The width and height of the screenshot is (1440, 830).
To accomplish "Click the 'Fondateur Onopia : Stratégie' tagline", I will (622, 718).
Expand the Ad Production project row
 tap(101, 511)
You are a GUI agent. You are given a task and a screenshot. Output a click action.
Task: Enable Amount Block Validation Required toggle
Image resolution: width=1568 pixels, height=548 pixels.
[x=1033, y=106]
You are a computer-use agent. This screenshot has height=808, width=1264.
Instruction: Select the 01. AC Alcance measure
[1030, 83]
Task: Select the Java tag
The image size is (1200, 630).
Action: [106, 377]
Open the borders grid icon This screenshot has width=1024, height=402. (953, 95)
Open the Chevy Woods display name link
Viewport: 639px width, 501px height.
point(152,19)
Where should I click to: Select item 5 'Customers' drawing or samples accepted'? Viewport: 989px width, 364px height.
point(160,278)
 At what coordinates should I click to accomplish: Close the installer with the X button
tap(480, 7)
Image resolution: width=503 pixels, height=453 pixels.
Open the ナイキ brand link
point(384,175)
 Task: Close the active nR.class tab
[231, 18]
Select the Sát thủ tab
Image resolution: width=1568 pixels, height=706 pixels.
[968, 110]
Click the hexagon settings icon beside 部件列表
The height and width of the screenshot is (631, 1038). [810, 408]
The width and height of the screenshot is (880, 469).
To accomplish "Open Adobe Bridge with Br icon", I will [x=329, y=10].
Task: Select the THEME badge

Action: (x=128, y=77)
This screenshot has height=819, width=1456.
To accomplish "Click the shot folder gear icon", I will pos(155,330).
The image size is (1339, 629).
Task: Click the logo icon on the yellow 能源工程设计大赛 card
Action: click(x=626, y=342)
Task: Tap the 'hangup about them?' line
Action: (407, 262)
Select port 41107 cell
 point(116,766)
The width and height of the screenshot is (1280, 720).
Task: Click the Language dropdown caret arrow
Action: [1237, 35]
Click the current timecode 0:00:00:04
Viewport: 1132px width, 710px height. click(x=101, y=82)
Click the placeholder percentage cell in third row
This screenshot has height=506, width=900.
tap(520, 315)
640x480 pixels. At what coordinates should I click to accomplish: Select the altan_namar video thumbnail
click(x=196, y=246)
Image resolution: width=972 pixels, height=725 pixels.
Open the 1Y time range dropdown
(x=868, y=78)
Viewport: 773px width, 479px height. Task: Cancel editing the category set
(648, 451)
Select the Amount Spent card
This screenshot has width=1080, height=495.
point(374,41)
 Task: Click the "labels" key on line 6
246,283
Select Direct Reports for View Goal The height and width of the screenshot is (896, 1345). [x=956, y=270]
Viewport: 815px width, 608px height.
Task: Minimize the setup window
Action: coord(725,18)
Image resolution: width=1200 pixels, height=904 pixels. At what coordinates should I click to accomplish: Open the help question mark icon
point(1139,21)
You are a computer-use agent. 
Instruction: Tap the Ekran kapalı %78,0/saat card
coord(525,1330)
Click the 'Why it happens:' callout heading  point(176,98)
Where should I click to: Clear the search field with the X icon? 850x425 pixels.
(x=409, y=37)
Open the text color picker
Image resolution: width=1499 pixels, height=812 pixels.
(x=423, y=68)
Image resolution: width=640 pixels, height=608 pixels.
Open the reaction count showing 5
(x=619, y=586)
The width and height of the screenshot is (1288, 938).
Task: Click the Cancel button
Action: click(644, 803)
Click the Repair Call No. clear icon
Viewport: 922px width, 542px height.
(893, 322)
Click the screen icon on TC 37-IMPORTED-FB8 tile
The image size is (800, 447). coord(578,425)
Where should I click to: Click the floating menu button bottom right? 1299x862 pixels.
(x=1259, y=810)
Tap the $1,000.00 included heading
* * * * * * * * *
## ACTION ITEM:
Copy out the lines above with "computer" in them.

## TASK RESULT:
You are a computer-use agent. This screenshot has height=808, width=1264.
You are a computer-use agent. 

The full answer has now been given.